FIGURE 4. rSe-HA prevents adipose tissue accumulation and weight gain. (A) Relative weight of epididymal, subcutaneous, mesenteric, and perirenal adipose tissue in mice administered with vehicle, ANGII, ANGII + LOS, or ANGII + rSe-HA (11 mg/kg/day) for 11 weeks. (B) Total weight of the mice. Results are expressed as box-and-whisker plots and were analyzed by one-way ANOVA and Tukey’s post-hoc test. Different literals mean significant differences (p < 0.001) between groups, N = 8.
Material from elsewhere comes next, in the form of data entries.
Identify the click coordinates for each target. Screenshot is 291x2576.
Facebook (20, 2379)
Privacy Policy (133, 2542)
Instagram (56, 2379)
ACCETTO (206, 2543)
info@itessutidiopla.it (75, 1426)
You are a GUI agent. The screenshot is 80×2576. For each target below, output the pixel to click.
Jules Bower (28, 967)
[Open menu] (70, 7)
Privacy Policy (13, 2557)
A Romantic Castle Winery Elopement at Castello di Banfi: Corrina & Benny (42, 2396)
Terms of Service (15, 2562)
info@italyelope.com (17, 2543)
3.5 rSe-HA prevents increased serum GPT/ALT levels and liver damage
Increased levels of alanine aminotransferase (GPT/ALT) could indicate cell death by necrosis (Alarcón Corredor et al., 1998). Serum GPT/ALT levels were evaluated in mice to determine the protective effect of rSe-HA against ANGII-induced liver damage. As shown in Figure 5A, GPT/ALT levels were significantly higher in ANGII-treated mice (206%, p < 0.001) relative to vehicle-administered animals, as well as with respect to rSe-HA- and losartan-treated mice. This finding is consistent with histopathological evidence, as moderate and diffuse coagulative (Figure 5D ) and liquefactive (Figure 5E) necrosis patterns were observed near the portal triad and in subcapsular areas in liver sections of ANGII-treated mice. These patterns of cell death were not observed in the vehicle-administered group (Figures 5B,C), in the ANGII + losartan-treated group (Figures 5F,G), or in the ANGII + rSe-HA-treated group (Figures 5H,I). This indicates that rSe-HA prevents hepatocyte cell death by necrosis induced by chronic ANGII administration.
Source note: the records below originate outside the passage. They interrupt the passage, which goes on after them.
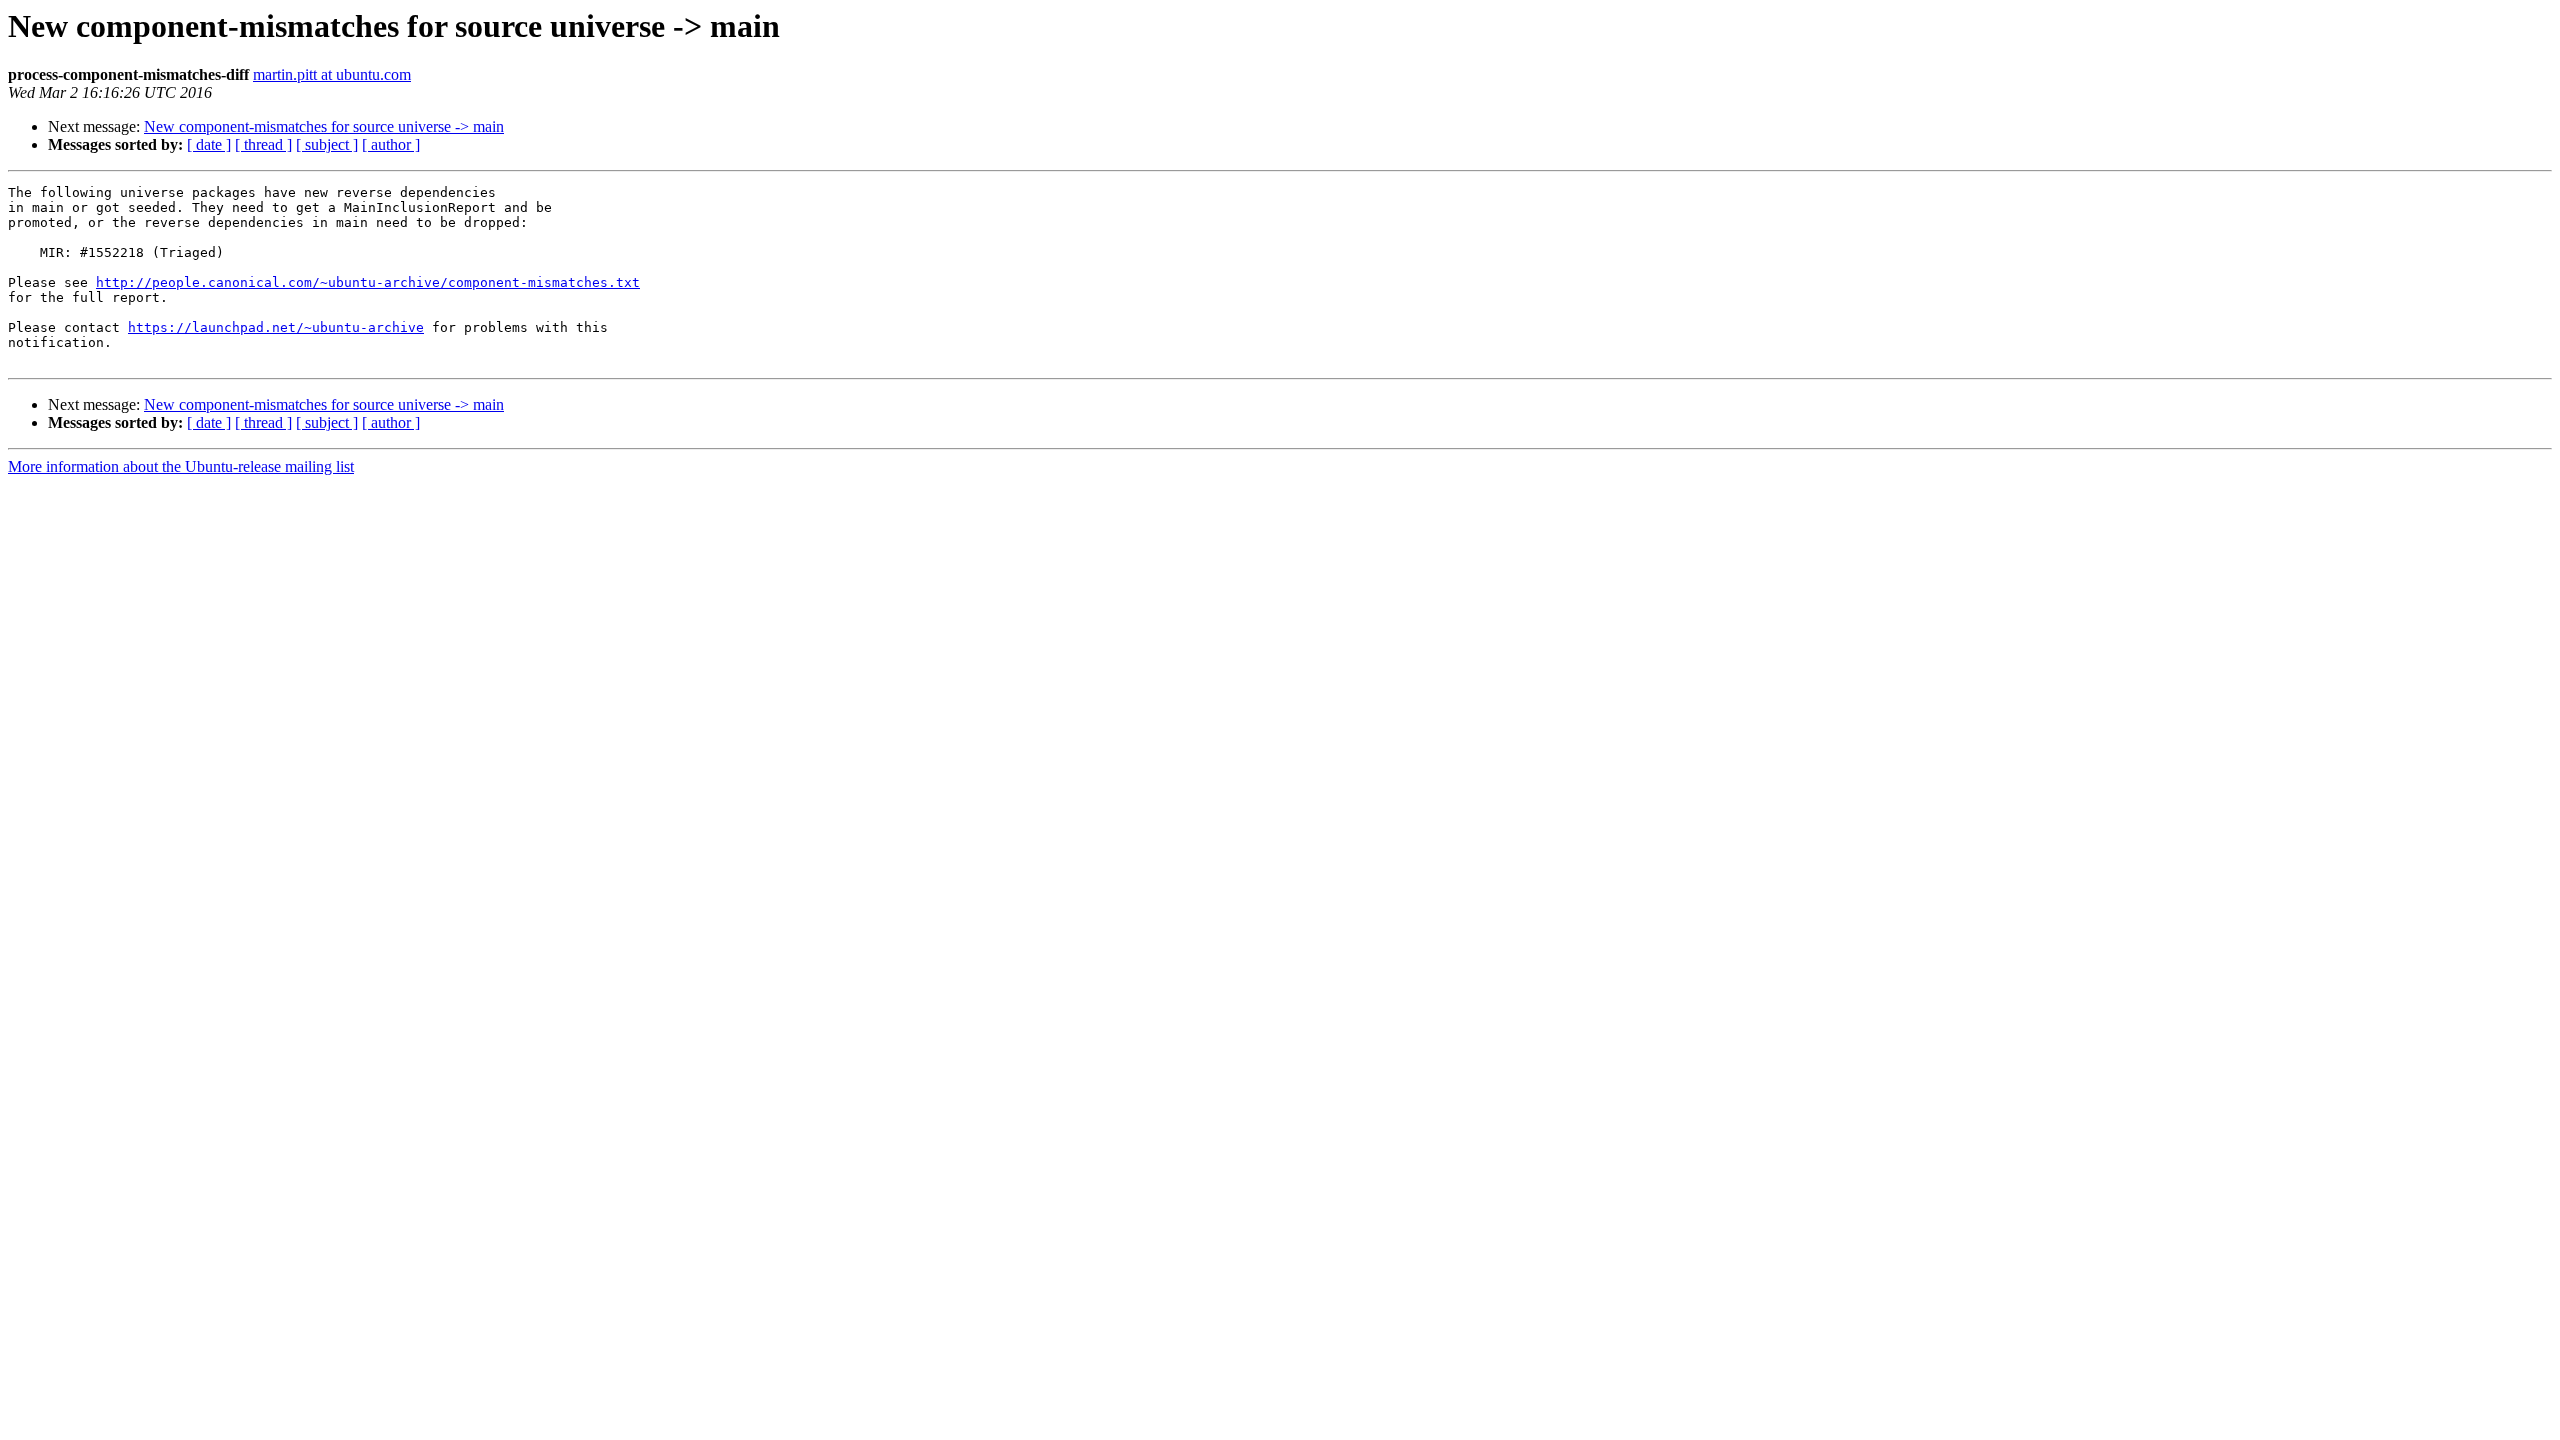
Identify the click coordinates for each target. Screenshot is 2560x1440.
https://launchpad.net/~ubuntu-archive (276, 327)
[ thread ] (263, 144)
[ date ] (209, 144)
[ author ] (391, 144)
FIGURE 5. rSe-HA prevents hepatocyte death. Box-and-whisker plot (A) shows GPT/ALT levels in serum samples from mice that received different treatments for 11 weeks. Results were analyzed by one-way ANOVA and Tukey’s post-hoc test. Different literals mean significant differences, (p < 0.001) between groups (N = 8). Panels (B–I) show representative histopathological sections stained with H&E from mice administered with vehicle (Vehicle) (B,C); mice administered (I) p. with ANGII (ANGII) (D,E); mice treated with ANGII + losartan (LOS) (F,G), and mice treated with ANGII + rSe HA (11 mg/kg/day) (rSe-HA) (H,I). Photomicrographs were taken at 40X. NC indicates coagulative necrosis (cells with fragmented nuclei) at 40X; rectangle shows liquefactive necrosis (clumps of dead cells).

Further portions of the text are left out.